L’articolo 4 del d.l. 59/2016 elimina quindi la necessità di notificare l’atto di precetto e il preavviso di rilascio, risparmiando di fatto 30 giorni e riducendo la possibilità del debitore di difendersi.

Inoltre appare evidente la volontà di esclude l’Ufficiale Giudiziario dall’attività di liberazione dell’immobile, affidandone in esclusiva i compiti al Custode Giudiziario.

In base al comma 4 dell’art. 4, comma del D.L. 59/16 “La disposizione di cui al comma 1, lettera d), n. 1), si applica agli ordini di liberazione disposti, nei procedimenti di esecuzione forzata per espropriazione immobiliare, successivamente al decorso del termine di trenta giorni dalla data di entrata in vigore della legge di conversione del presente decreto.”

Risparmiare 30 giorni in procedure così complesse e delicate ed eliminare l’ufficiale giudiziario soggetto terzo e imparziale, e specializzato, che fino ad oggi è stato posto dalla legge quale garante dei diritti del creditore e quelli del debitore, rischia di aggravare l’emergenza abitativa legata alle procedure di sfratto ed acuire il conflitto sociale, con un decadimento dei principi costituzionali e dello stato di diritto in favore di una giustizia sommaria e improntata al “fai da te”.

Bisogna ricordare che la procedura di sfratto dell’immobile che va all’asta, è uno dei procedimenti più delicati e drammatici di tutto il processo esecutivo.

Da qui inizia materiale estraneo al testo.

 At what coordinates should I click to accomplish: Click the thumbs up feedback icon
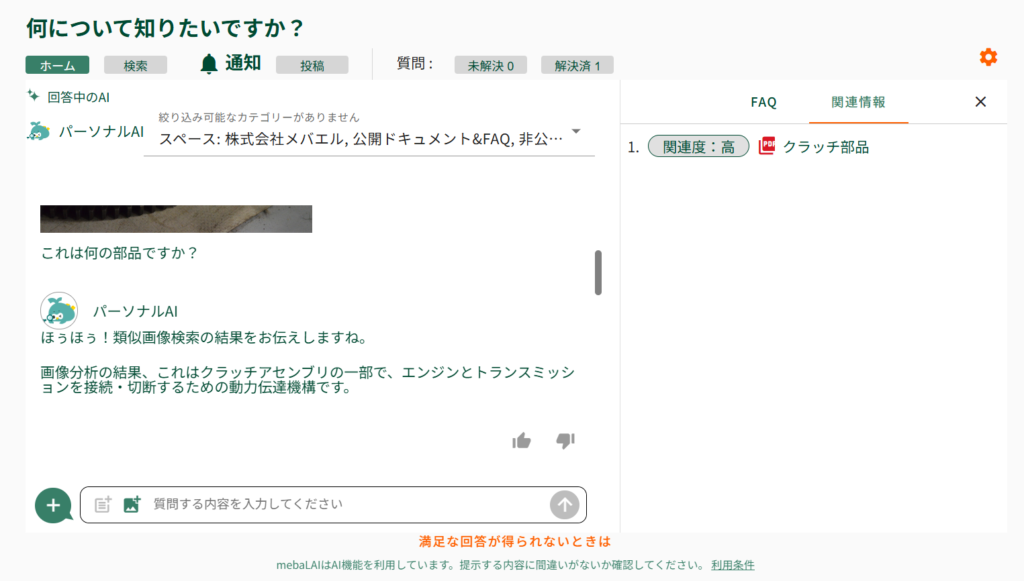(x=521, y=441)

Pensare che l’attuazione dell’ordine di liberazione sia la conseguenza immediata o logica di un provvedimento del giudice è pura utopia.

Dietro ogni procedura immobiliare c’è una storia di quotidiana sopravvivenza, ci sono suicidi, minacce di morte, gesti estremi ai quali suo malgrado l’ufficiale giudiziario ogni giorno deve fare fronte. Applicare la durezza della legge in queste situazioni è estremamente delicato e difficile.

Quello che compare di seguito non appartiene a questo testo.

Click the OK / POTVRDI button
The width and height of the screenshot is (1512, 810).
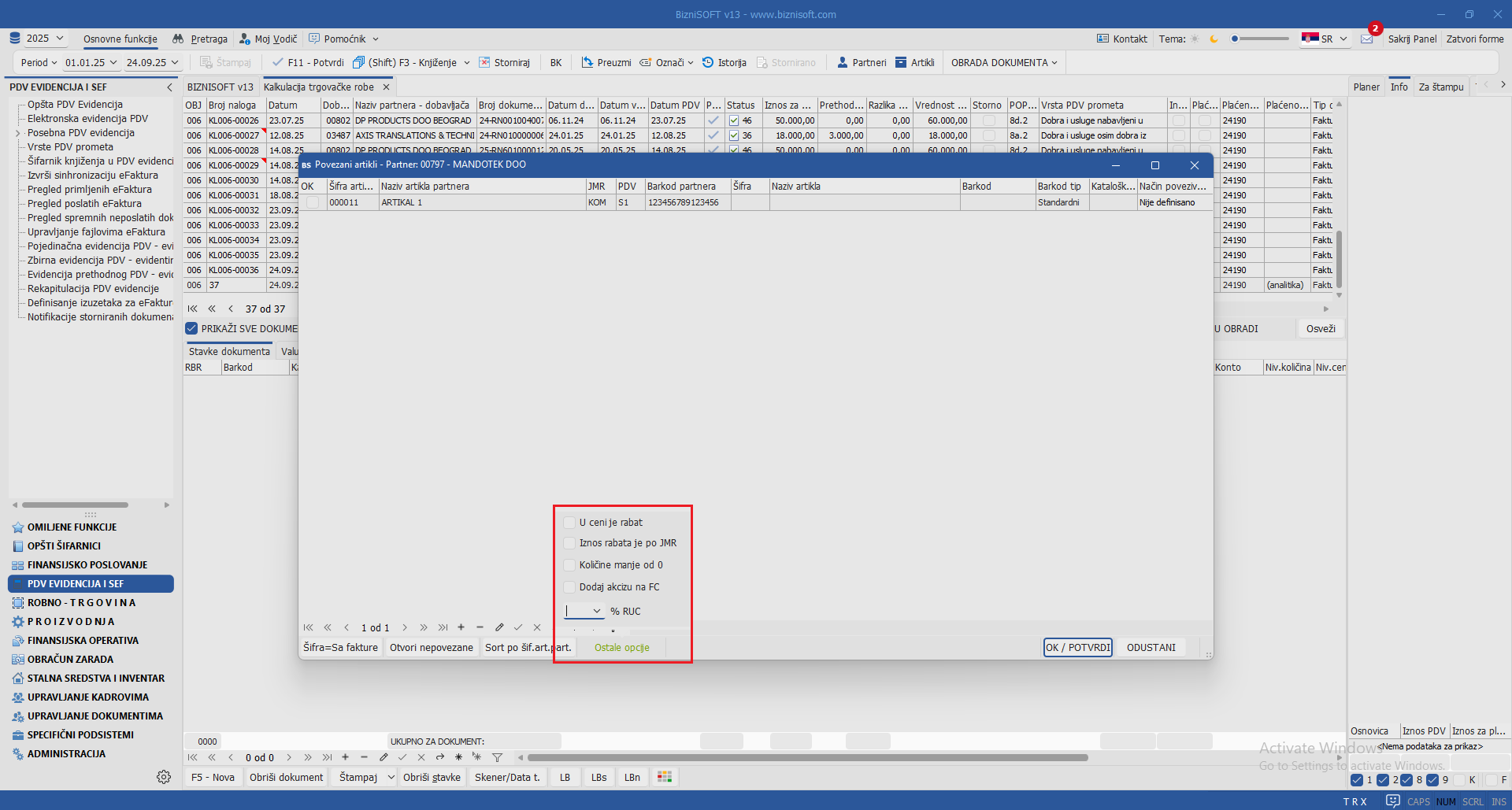point(1077,647)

Il ruolo imparziale dell’ufficiale giudiziario, che in nome dello stato applica la legge, nel rispetto assoluto della dignità dei soggetti coinvolti, rende umanamente più accettabile un momento così drammatico, per persone che non hanno più nulla da perdere se non proprio la loro dignità.

L’impianto normativo che con un colpo viene smantellato per risparmiare 30 giorni, e sostituire all’ufficiale giudiziario il custode dell’immobile, desta moltissime perplessità sul reale scopo della norma e preoccupazioni sull’impatto sociale.

Sui temi qui trattati, si auspica una attenta e ponderata riflessione nell’ambito del dibattito parlamentare in sede di conversione del decreto, evitando che si perpetri questo ulteriore scempio alla giustizia italiana e allo stato di diritto.